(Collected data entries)
=====
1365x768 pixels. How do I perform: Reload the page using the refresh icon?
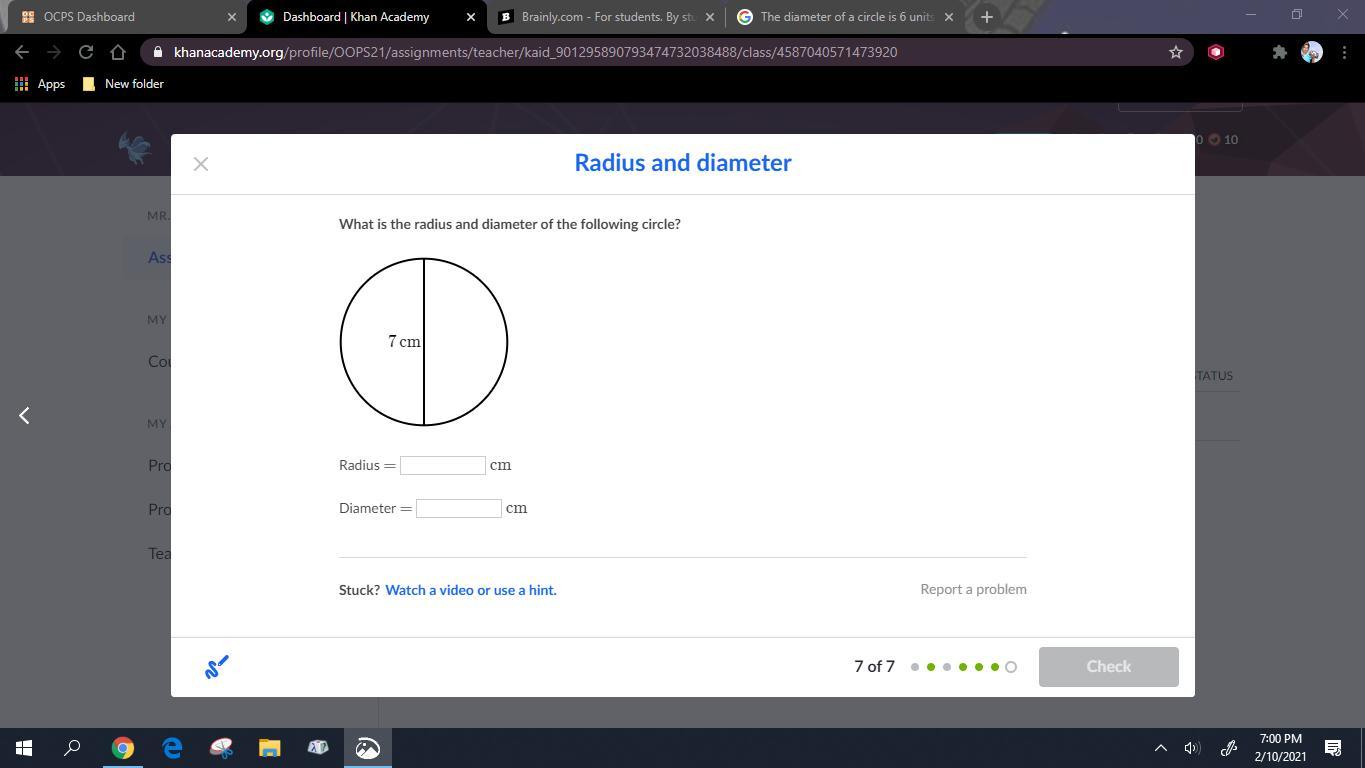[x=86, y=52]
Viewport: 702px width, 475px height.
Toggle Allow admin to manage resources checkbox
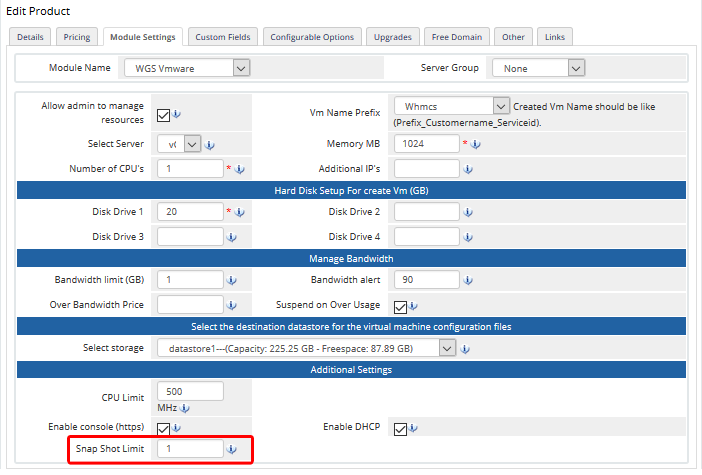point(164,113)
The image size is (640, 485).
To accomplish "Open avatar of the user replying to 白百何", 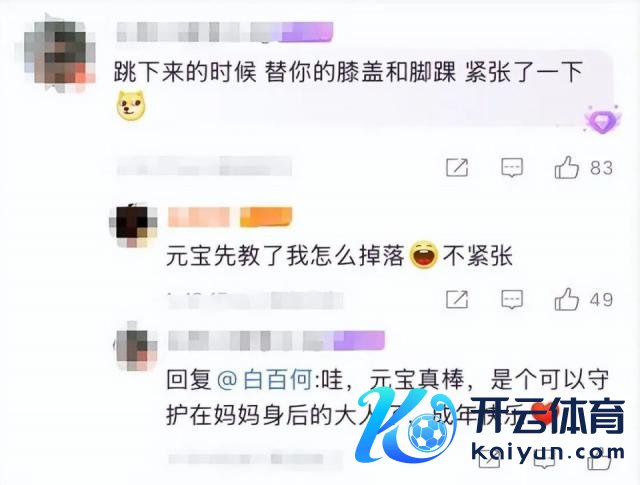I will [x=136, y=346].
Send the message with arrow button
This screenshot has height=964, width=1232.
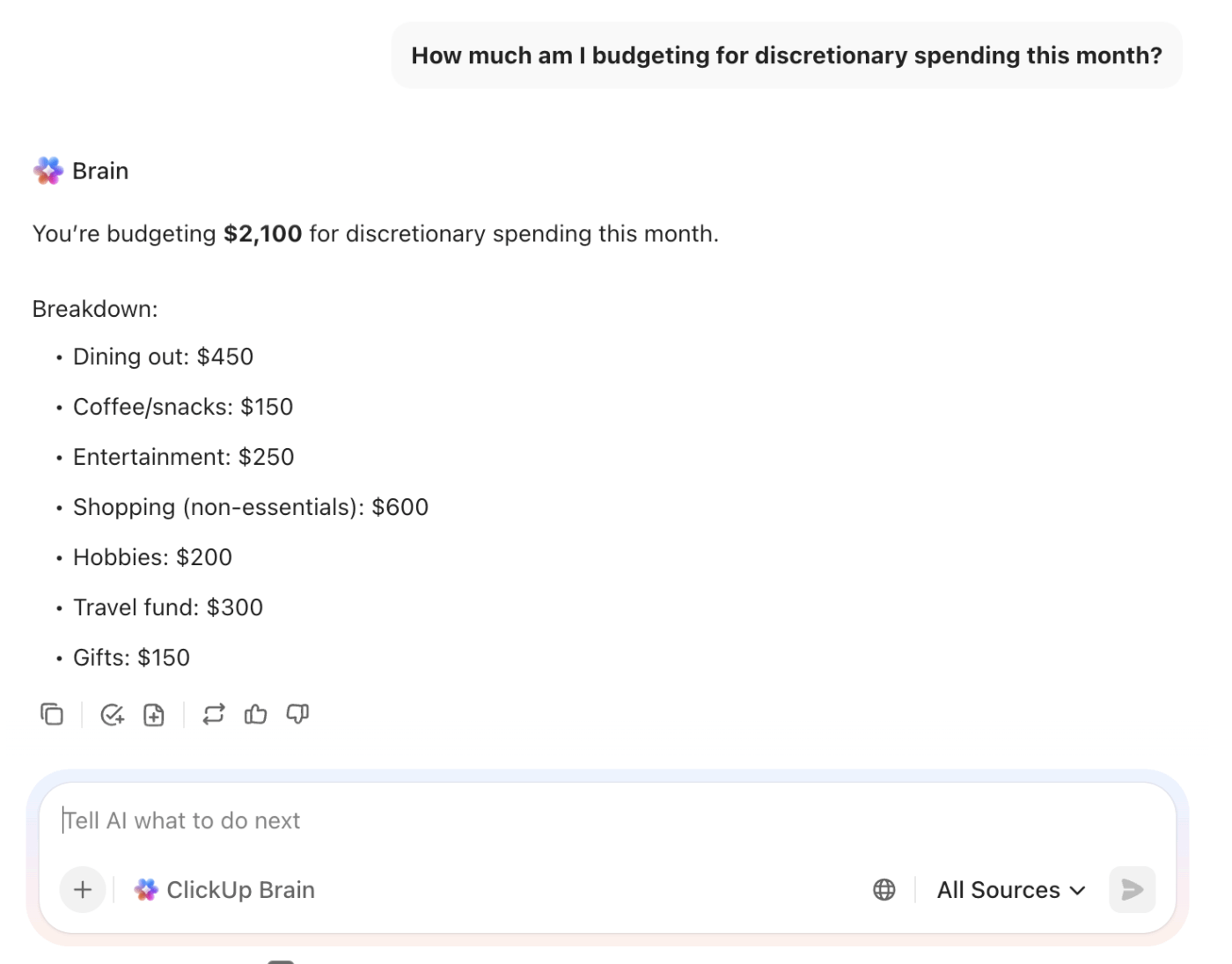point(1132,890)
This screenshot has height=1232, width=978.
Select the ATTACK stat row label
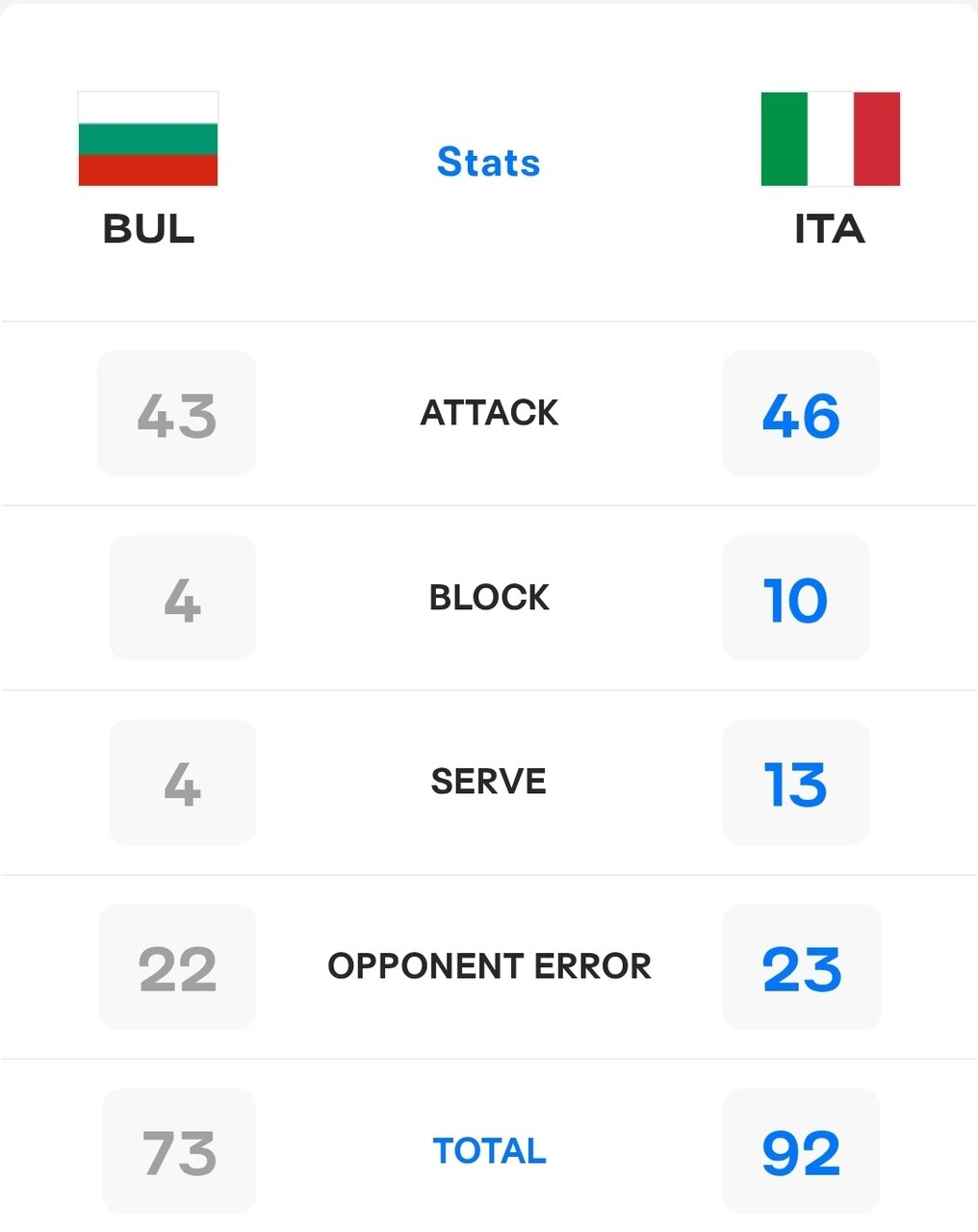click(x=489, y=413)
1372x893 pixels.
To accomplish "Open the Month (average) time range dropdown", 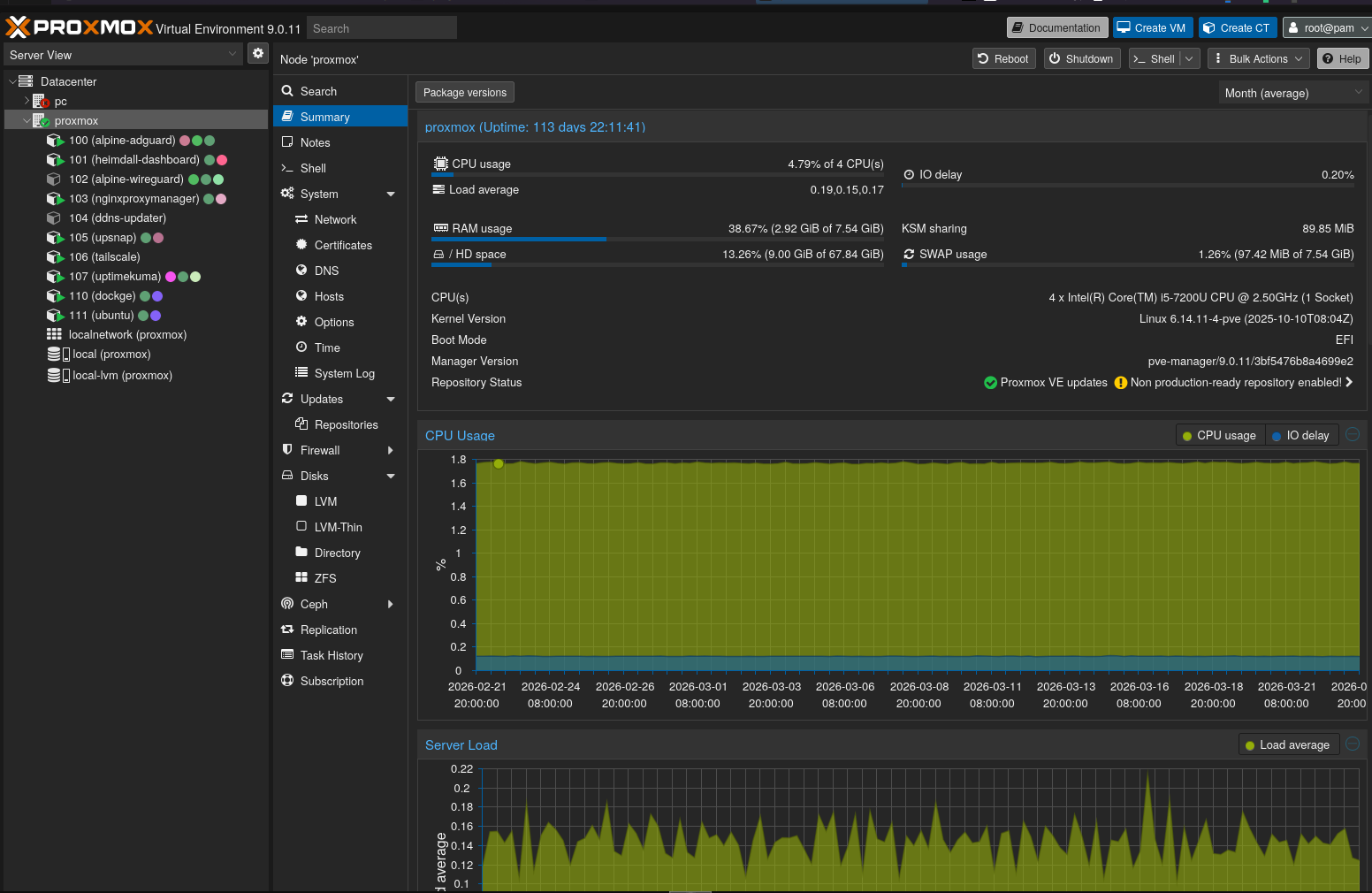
=====
**What needs to be done**.
Word for word, repeat only the lines from the line containing "1372x893 pixels." through the end of the data, without any pictures.

**Expected answer**.
1372x893 pixels.
To accomplish "Open the Month (average) time range dropdown", 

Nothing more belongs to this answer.